In der kulturgeschichtlichen Auseinandersetzung mit dem sozialen und kulturellen Phänomen „Rache“ wird die koloniale und archaische Deutung dieser Praxis deutlich: „Rache“ wurde vor allem in frühen ethnologischen Studien in der ersten Hälfte des 20. Jahrhunderts als ganze Gesellschaftsdiagnose („Rachegesellschaften“) und Interpretationsfolie für die soziale Organisationsweisen von als „primitiv“, „barbarisch“ und „rückständig“ abgewerteter Gruppen genutzt. Diese würden, so die damalige Argumentationslogik, Rachepraktiken wie „Mord“ oder „Kannibalismus“ als ein kollektives Ordnungs- und Machtinstrument nutzen.

Ethnologen argumentierten hier vor allem mit ethnopsychologischen Ansätzen, um die Lebensweisen und Alltage „barbarischer Naturvölker“ und „indigener Stämme“ und ihr Verhalten zu erklären. Diese würden, so der rassistische Fortschritts- und Modernisierungsgedanke der Zeit, bald jene archaische Praxis verwerfen und sie durch Rechtsformen und –institutionen der westlichen Welt wie beispielsweise Gesetze, Rechtsprechungen oder Gerichte ersetzen.

Noch heute kommt „Rache“ in Diskussionen über „Ehrenmord“, „Selbstjustiz“ oder „Blutrache“ vor. Diese Begriffe werden in medialen Berichterstattungen meist ethnisch und religiös kodiert. Die Veranstaltung möchte diese tradierten kolonialen Narrative aufbrechen und neu diskutieren. Denn auch in „postmodernen“ Gesellschaften ist „Rache“ nicht spurlos verschwunden, sondern entfaltet auch noch gegenwärtig spezifische Möglichkeits- und Handlungsräume für Individuen und Gruppen.

Gäst:innen

PD Dr. Christine Künzel

Literatur- und Kulturwissenschaftlerin an der Uni Hamburg; beschäftigt sich vor allem mit dem Topos „Rape und Revenge“ (= sexualisierte Gewalt und Rache) in Literatur und Kultur.

Dr. Fabian Bernhardt

Philosoph am Sonderforschungsbereich „Affective Societies“ an der FU Berlin; hat sich in seiner Dissertation (2018) mit dem Stellenwert der Rache in der modernen Gegenwartskultur auseinandergesetzt.
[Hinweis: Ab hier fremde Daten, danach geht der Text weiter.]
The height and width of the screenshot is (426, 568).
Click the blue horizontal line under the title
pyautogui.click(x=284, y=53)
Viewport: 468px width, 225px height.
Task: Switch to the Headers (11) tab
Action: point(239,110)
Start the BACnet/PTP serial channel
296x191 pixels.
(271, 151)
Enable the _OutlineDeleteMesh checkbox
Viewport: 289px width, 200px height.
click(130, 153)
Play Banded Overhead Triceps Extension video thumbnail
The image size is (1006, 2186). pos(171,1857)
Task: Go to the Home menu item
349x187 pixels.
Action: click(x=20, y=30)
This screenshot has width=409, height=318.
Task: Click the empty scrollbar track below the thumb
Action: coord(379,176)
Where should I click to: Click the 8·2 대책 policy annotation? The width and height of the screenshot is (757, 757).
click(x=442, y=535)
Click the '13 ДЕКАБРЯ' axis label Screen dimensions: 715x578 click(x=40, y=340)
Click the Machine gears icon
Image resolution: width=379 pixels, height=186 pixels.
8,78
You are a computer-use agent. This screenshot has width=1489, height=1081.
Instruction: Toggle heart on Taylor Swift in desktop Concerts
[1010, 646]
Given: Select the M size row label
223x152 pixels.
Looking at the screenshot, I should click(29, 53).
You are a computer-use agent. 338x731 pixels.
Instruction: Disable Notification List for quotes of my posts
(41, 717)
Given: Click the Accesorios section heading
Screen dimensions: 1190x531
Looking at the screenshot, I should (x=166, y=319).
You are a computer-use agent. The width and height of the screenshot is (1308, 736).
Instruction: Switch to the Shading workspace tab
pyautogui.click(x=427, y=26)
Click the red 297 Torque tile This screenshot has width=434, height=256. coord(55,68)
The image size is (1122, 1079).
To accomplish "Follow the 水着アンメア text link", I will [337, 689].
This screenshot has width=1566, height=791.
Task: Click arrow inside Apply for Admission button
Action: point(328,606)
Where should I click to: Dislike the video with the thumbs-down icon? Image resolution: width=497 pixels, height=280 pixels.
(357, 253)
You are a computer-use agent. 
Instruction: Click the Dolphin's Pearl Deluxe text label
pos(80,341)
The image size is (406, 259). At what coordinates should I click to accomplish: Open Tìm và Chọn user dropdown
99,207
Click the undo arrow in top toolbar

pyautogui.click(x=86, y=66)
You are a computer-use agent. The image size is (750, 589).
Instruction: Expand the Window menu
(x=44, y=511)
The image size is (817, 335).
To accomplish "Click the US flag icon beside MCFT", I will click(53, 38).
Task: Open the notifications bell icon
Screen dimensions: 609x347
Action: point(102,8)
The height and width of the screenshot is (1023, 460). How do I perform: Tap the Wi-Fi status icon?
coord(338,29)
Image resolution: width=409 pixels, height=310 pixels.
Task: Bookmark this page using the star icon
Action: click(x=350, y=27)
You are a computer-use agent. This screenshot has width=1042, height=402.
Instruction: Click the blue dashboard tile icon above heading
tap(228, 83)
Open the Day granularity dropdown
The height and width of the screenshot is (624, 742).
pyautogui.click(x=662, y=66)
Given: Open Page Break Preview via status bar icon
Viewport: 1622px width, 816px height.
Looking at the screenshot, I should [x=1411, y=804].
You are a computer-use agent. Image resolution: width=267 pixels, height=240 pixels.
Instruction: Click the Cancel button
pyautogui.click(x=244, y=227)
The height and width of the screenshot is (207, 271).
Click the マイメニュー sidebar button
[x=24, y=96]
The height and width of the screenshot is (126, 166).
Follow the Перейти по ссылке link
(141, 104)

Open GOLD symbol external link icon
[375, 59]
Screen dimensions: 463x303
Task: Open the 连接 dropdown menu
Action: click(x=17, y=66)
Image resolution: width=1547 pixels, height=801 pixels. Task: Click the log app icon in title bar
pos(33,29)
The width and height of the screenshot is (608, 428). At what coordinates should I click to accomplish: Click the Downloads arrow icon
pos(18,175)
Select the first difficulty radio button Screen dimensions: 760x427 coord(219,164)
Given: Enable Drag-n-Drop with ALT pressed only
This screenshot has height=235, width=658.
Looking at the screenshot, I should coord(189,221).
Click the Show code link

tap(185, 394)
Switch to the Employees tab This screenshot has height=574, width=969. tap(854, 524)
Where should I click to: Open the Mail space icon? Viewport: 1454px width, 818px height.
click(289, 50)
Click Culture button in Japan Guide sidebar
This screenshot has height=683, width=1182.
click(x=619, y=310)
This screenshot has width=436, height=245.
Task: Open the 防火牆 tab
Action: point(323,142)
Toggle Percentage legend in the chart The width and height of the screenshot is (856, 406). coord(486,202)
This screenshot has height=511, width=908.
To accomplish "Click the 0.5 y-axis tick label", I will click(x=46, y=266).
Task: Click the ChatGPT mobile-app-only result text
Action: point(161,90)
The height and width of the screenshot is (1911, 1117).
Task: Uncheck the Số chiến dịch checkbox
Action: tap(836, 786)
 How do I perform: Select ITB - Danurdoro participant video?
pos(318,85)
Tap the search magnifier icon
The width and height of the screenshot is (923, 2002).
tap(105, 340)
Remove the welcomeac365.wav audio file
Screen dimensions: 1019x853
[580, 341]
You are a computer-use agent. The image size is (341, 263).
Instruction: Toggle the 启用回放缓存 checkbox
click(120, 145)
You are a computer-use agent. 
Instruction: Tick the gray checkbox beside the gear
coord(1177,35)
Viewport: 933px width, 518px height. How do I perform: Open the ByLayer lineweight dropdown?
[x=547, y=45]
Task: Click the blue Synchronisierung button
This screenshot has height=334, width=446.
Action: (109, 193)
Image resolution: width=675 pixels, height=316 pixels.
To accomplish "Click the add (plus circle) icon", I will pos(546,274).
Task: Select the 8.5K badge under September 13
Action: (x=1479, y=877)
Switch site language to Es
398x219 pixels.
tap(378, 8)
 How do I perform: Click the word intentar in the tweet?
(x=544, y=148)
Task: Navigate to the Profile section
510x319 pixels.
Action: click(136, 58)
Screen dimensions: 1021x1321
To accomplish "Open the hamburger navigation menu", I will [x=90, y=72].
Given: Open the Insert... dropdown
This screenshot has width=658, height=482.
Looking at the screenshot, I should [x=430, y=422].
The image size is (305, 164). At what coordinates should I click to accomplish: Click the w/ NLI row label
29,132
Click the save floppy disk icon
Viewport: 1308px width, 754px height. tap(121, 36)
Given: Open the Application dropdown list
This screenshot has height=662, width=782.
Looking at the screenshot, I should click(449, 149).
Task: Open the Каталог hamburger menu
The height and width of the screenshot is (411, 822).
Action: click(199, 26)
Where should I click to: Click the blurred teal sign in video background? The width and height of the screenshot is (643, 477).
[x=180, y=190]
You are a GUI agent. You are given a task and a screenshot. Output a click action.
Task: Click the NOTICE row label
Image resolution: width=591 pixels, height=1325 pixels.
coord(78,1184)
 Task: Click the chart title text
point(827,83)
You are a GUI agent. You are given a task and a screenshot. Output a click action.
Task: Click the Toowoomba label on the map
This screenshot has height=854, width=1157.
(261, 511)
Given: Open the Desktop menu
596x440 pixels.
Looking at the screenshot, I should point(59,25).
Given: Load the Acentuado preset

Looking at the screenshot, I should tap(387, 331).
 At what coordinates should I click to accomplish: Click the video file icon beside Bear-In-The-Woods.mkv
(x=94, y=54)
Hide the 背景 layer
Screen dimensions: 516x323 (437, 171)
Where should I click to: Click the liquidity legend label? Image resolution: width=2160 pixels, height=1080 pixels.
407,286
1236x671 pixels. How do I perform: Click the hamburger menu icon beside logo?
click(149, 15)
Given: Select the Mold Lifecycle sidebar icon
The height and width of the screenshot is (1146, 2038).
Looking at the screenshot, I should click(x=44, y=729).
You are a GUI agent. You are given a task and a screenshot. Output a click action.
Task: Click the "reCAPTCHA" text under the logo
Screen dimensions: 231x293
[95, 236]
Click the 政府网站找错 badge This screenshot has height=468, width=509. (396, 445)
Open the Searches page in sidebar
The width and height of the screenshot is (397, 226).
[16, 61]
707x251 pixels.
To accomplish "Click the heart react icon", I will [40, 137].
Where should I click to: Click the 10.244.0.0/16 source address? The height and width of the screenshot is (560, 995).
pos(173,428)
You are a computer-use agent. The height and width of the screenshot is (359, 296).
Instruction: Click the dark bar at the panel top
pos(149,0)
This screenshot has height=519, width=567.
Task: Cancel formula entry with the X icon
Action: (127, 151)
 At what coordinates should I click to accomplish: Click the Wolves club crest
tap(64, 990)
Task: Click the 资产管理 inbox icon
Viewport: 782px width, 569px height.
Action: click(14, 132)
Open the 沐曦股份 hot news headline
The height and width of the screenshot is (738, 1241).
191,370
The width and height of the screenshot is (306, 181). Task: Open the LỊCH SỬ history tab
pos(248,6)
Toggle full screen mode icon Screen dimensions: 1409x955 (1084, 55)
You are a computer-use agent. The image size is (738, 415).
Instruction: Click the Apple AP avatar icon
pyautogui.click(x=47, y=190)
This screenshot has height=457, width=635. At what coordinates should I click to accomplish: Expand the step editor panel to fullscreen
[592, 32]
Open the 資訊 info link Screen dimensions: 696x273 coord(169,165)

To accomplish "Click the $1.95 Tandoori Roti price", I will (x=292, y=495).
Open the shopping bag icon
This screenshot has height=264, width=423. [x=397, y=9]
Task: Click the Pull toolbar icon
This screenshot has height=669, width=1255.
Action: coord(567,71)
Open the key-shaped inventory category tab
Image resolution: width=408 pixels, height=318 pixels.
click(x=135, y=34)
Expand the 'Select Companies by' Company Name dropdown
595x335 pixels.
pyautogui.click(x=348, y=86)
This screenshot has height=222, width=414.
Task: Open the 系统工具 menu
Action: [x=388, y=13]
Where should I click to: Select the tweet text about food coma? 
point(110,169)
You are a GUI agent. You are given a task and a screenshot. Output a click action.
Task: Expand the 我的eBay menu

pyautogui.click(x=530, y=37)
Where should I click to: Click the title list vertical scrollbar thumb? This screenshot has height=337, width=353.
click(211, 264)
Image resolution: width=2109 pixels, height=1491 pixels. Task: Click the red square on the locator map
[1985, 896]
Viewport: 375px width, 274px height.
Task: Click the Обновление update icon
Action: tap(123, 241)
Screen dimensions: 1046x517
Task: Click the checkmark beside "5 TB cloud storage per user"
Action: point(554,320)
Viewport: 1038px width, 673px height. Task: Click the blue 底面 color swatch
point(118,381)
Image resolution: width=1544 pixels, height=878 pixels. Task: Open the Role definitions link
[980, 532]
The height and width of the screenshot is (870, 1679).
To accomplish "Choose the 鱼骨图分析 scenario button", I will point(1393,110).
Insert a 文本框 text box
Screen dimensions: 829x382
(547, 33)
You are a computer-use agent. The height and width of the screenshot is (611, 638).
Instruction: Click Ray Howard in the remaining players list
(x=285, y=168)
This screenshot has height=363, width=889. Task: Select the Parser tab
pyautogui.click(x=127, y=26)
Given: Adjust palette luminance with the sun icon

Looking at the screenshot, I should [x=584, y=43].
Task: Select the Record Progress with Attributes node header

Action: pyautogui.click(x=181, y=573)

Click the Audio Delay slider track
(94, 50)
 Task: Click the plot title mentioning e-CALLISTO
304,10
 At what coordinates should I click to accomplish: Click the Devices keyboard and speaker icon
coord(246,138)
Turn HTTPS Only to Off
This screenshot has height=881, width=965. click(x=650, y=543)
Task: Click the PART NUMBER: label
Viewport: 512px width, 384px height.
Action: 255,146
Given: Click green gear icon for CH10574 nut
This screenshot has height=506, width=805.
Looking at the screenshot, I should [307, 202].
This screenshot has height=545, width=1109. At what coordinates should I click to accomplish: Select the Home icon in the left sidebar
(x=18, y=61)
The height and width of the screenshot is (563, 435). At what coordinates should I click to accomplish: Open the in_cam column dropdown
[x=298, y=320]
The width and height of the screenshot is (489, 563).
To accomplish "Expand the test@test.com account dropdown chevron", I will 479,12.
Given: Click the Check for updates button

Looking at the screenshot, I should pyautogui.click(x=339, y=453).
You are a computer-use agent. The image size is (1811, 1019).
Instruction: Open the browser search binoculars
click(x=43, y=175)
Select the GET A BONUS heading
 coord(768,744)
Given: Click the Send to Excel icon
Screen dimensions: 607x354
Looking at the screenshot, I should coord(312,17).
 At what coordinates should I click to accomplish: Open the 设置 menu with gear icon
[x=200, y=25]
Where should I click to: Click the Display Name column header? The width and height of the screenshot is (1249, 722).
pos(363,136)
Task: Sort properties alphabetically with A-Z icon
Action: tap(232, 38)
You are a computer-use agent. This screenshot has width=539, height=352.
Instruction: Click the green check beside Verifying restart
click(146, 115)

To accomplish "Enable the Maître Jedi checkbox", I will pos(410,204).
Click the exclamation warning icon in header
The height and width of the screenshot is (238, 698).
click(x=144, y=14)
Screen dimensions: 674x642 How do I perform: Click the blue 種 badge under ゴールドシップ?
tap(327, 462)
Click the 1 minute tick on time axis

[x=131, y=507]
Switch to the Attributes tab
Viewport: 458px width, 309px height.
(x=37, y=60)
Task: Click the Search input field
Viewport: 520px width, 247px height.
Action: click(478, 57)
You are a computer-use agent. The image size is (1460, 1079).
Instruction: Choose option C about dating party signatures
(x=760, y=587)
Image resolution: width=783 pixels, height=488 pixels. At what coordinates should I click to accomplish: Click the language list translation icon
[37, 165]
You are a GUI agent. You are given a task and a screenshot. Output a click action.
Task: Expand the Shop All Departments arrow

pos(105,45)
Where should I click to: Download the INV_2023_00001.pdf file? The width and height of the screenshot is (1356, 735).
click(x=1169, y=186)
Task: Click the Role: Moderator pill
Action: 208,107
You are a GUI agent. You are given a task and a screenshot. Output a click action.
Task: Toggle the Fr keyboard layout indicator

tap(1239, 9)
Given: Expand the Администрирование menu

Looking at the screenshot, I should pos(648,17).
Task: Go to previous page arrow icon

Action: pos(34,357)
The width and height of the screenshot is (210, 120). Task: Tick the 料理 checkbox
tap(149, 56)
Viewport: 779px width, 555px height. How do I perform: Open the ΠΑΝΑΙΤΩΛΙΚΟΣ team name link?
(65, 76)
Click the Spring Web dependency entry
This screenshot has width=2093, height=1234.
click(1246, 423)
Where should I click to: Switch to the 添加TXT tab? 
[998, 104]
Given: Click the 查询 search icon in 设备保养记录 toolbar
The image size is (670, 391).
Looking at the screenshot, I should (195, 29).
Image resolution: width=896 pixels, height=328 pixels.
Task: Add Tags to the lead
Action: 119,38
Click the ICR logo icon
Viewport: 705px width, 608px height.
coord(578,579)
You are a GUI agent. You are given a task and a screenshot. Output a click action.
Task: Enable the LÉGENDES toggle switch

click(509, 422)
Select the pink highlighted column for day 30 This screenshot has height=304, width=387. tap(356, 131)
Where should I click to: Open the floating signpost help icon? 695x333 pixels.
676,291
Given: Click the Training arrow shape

Dr. Sebastian Schirrmeister

Literaturwissenschaftler; war zuletzt Moritz Stern Postdoctoral Research Fellow für Modern Jewish Studies am Lichtenberg-Kolleg Göttingen und forscht zu Rache(fantasien) in jüdischen Literaturen nach der Shoah.

Susanna Jorek, M.A.

Kultur- und Afrikawissenschaftlerin, Universität Leipzig, Forschungs- und Arbeitsschwerpunkte in der Museumsarbeit, Postkolonialen Theorie und Cultural Studies.

Moderation: Manuel Bolz, B.A. (Empirische Kulturwissenschaft)

Die Gesprächsrunde möchte folgenden Fragen in den Blick nehmen:

Wo und wie werden koloniale, zivilisatorische und archaische Kodierungen von Rachevorstellungen und -praktiken noch heute sichtbar und spürbar z.B. in Medien, in der Kunst, in Literatur usw.?
Welche produktiven, ordnenden und destruktiven Funktionen könnten Rache zugeschrieben werden?
Welche Gegennarrative können Ausstellungen, Museen und wissenschaftliche Abhandlungen entwickeln?

Ein Projekt von MARKK in Motion im Zwischenraum des MARKK und mit Unterstützung der „Initiative für Ethnologische Sammlungen“ der Kulturstiftung des Bundes.

Die Veranstaltung fand am 30.09.2021 statt.